Measure 114’s impact was felt the day after Election Day, as it became more and more likely that the anti-gun ballot initiative was going to pass. Lots of folks headed out to their local gun store to purchase a firearm or soon-to-be-banned magazine as an act of defiance, protest, or simple pragmatism. As the days went on, sales continued to increase, and in late November the Oregon State Police reported first a 400% and then a 500% increase in the number of background check requests for firearm transfers that it was receiving.
I’d wondered if gun sales might not drop back to something approaching “normal” once Judge Robert S. Raschio granted a temporary injunction blocking all aspects of Measure 114 from being enforced for the time being, but it looks like the answer to that is loud and resounding “hell no.”
“Everyone is basically trying to figure out what’s going on,” said Austin Cock, a manager at Tick Licker Firearms LLC, which has stores in Salem and Corvallis, Ore.
Mr. Cock, the gun-store manager, disagrees with the new law, saying that permits to purchase guns are unnecessary since everyone must undergo a background check to buy firearms.
Meanwhile, customers who are worried the new law will make purchasing guns much more difficult are rushing in to buy them, he said.
“We’ve had lines out the door for several weeks,” said Mr. Cock.
According to Fox News, the number of background checks waiting for action by the Oregon State Police has now grown to more than 36,000, which means that many would-be gun buyers are going to be dealing with a waiting period imposed not by state law, but by bureaucracy with an assist from anti-gun lawmakers and politicians like outgoing Gov. Kate Brown, who should have anticipated that passage of Measure 114 was going to lead to a surge in gun sales and would require more staffing of the OSP division that conducts background checks in order to keep up with the rising demand.
Then again, I doubt that Brown isn’t sleeping well because law-abiding Oregonians are being denied their Second Amendment rights because of these delayed background check requests. The whole point of Measure 114 is to make it harder to own a firearm, after all, so if tens of thousands of Oregon residents are having their rights placed on hold because of a shortage of workers to handle background check requests, that’s liable to be a win for the governor and her anti-gun allies.

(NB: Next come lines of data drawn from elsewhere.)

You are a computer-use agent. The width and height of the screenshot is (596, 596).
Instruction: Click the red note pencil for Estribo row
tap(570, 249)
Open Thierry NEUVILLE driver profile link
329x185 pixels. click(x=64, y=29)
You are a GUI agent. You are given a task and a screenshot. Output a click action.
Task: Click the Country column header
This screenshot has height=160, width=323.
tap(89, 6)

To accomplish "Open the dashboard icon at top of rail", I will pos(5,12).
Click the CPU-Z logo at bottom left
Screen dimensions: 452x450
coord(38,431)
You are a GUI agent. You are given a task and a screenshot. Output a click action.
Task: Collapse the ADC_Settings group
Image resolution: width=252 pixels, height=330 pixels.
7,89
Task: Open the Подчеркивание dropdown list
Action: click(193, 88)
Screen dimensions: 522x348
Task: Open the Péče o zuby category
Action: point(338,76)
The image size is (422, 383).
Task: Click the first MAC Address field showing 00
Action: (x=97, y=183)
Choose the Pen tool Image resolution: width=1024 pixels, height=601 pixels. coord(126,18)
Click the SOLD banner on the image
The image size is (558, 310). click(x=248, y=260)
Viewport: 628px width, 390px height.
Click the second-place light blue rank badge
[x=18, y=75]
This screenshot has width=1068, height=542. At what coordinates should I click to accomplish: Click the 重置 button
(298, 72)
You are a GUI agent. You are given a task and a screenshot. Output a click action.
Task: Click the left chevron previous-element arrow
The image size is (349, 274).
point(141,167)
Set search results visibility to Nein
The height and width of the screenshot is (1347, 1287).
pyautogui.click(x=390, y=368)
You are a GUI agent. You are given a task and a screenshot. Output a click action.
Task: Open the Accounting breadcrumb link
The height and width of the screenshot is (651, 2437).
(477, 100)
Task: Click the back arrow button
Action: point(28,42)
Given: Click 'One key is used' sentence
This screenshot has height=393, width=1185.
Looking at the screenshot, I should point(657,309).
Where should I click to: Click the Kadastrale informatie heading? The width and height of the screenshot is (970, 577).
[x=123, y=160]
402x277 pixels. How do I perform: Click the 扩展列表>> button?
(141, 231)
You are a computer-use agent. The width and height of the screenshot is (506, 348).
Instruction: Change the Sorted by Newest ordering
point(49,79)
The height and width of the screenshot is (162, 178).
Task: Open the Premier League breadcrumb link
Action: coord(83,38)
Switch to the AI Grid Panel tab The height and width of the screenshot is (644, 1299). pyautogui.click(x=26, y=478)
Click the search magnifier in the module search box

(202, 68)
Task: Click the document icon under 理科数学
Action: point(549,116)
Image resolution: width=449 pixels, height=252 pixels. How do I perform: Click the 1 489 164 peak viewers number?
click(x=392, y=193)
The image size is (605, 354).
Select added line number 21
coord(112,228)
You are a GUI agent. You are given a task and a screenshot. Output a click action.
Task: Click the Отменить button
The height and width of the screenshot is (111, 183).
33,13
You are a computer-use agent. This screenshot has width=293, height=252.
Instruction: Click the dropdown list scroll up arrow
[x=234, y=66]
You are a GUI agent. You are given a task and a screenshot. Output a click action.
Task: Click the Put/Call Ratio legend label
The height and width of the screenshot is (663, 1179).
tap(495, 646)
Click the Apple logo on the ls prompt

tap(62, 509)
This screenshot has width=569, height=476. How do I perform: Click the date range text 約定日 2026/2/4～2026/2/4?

Given the court losses Measure 114 has already received, I’m sure the anti-gunners in Oregon will take those wins where they can get them. There is one small problem they should consider before they start celebrating the delays in processing background checks, however. As we reported just a couple of days ago, some gun stores in the state are proceeding with those sales if the checks haven’t been processed within 72 hours. A gun control measure that was meant to closely scrutinize every gun buyer in the state has ironically led not only to far more guns being sold than usual, but an unknown number of them being sold without a completed background check at all.